Exercise objective :: From the records below, print exactly the lines starting at the one containing "Instruction: Select the" and ending at the one containing "Activate voice search", ends included, and nothing else.

(Collected data entries)
'''
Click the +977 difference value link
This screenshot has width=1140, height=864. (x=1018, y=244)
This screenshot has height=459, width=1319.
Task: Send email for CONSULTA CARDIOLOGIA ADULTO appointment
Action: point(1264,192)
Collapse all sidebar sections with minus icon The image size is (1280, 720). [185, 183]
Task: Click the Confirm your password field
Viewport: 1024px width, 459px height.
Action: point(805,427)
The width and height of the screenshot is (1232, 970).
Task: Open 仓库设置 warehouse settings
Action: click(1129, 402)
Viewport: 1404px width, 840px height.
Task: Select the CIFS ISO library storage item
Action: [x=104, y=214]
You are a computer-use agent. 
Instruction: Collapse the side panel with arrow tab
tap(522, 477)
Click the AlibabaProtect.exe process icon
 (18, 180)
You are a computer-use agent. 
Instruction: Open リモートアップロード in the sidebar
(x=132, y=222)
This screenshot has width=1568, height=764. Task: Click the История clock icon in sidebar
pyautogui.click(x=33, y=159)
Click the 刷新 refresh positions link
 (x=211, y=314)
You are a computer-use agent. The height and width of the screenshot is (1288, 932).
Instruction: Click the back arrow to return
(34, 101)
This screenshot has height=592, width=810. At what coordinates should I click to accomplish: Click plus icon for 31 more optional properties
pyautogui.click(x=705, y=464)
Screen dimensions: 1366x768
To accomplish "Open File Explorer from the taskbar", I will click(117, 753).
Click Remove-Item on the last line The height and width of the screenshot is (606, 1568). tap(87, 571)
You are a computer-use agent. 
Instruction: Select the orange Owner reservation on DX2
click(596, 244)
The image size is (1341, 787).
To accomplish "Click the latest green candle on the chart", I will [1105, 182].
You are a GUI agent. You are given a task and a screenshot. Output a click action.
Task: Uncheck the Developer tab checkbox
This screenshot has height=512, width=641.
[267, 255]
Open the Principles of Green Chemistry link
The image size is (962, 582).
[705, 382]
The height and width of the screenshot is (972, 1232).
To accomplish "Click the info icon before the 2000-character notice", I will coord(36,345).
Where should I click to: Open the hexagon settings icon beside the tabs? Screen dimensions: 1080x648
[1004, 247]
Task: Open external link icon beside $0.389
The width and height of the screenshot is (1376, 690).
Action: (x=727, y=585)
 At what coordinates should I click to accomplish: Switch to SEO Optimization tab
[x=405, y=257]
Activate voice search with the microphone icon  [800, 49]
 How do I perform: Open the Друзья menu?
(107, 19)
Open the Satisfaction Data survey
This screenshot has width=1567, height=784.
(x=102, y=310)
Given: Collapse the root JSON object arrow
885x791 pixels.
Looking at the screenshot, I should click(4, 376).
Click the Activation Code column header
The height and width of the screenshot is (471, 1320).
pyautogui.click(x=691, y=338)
'''
Solution to the problem ::
Instruction: Select the orange Owner reservation on DX2
click(596, 244)
The image size is (1341, 787).
To accomplish "Click the latest green candle on the chart", I will [1105, 182].
You are a GUI agent. You are given a task and a screenshot. Output a click action.
Task: Uncheck the Developer tab checkbox
This screenshot has height=512, width=641.
[267, 255]
Open the Principles of Green Chemistry link
The image size is (962, 582).
[705, 382]
The height and width of the screenshot is (972, 1232).
To accomplish "Click the info icon before the 2000-character notice", I will coord(36,345).
Where should I click to: Open the hexagon settings icon beside the tabs? Screen dimensions: 1080x648
[1004, 247]
Task: Open external link icon beside $0.389
The width and height of the screenshot is (1376, 690).
Action: (x=727, y=585)
 At what coordinates should I click to accomplish: Switch to SEO Optimization tab
[x=405, y=257]
Activate voice search with the microphone icon  [800, 49]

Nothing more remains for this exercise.